[Stored data Boundary: Start]

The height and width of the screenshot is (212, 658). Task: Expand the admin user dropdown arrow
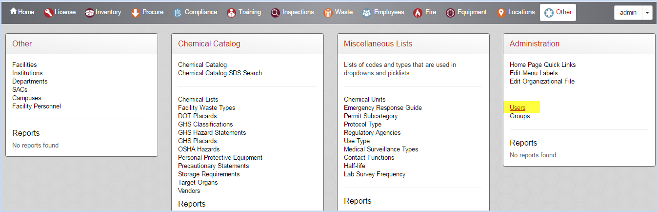(647, 13)
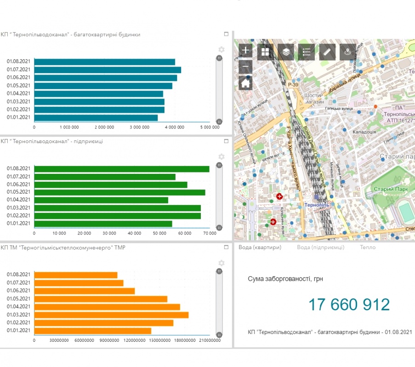This screenshot has width=415, height=367.
Task: Maximize the багатоквартирні будинки chart panel
Action: pos(226,34)
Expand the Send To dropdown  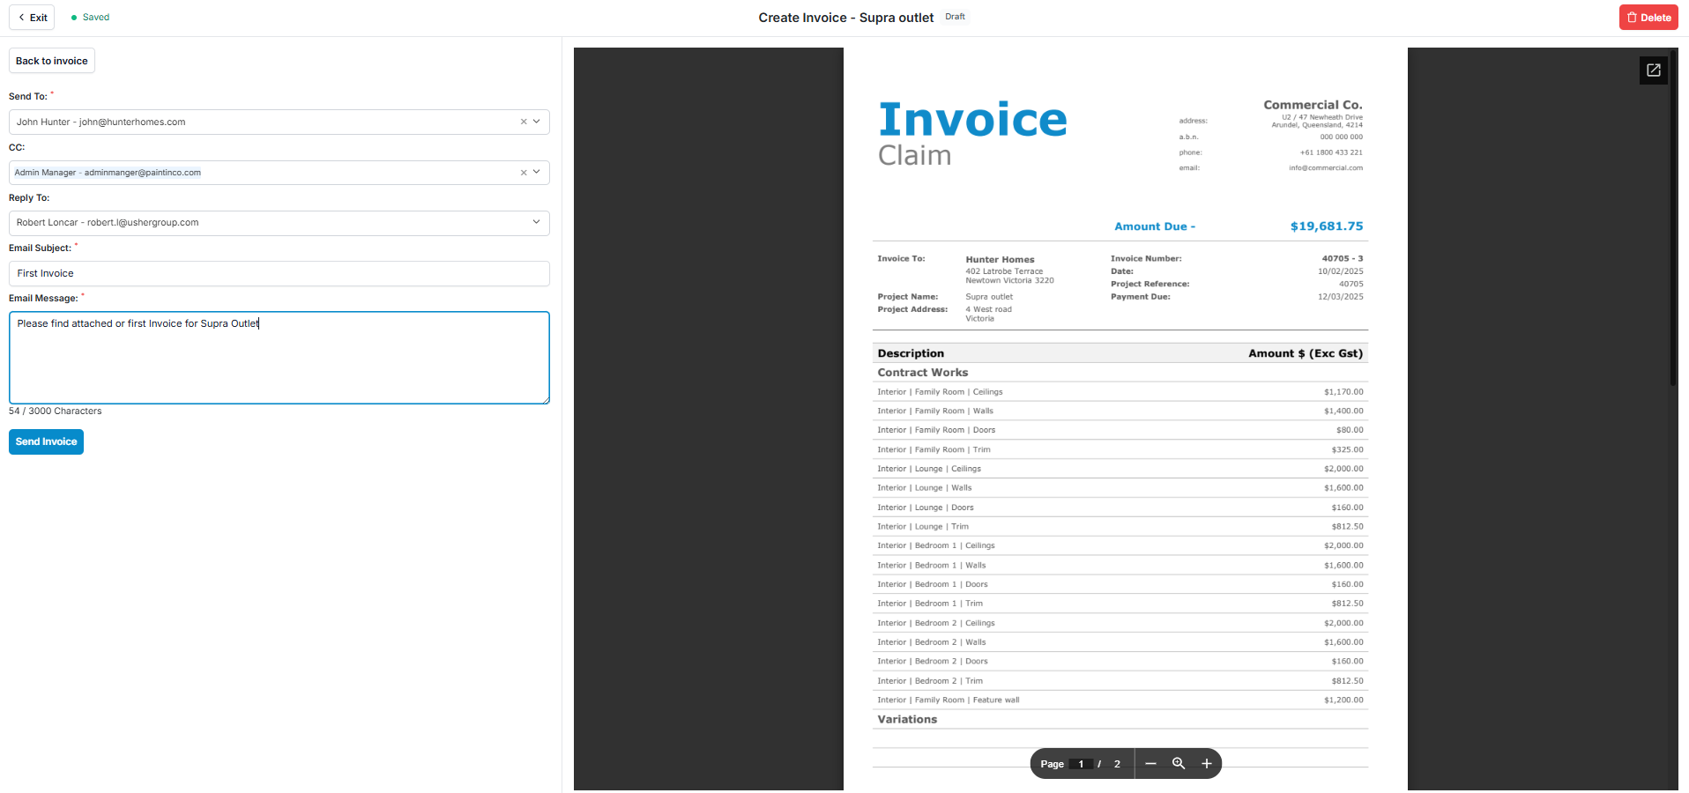(x=536, y=122)
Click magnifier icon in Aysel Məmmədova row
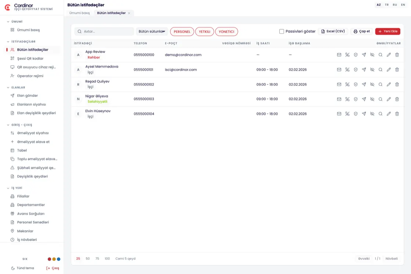This screenshot has height=274, width=411. pos(380,69)
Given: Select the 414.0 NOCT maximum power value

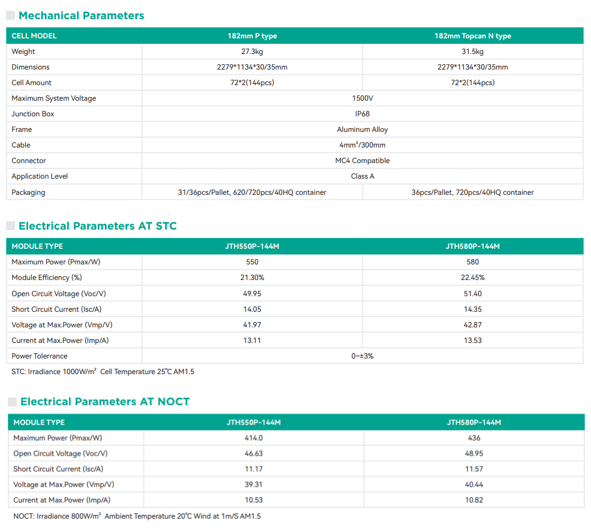Looking at the screenshot, I should point(254,438).
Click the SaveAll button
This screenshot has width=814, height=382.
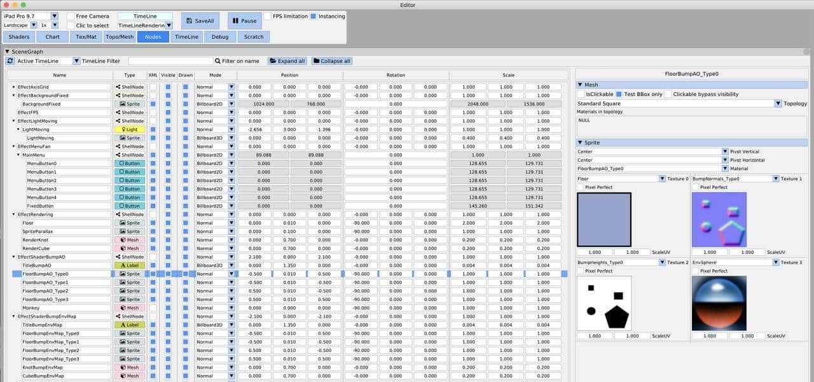point(200,20)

[Stored data Boundary: End]

■ Problem statement ■
Only the lines from the one containing "Given: Select the" to the end of the listing belong in the answer, exactly as they stand and with no pictures.

■ Problem solution ■
Given: Select the 414.0 NOCT maximum power value

Looking at the screenshot, I should point(254,438).
Click the SaveAll button
This screenshot has width=814, height=382.
point(200,20)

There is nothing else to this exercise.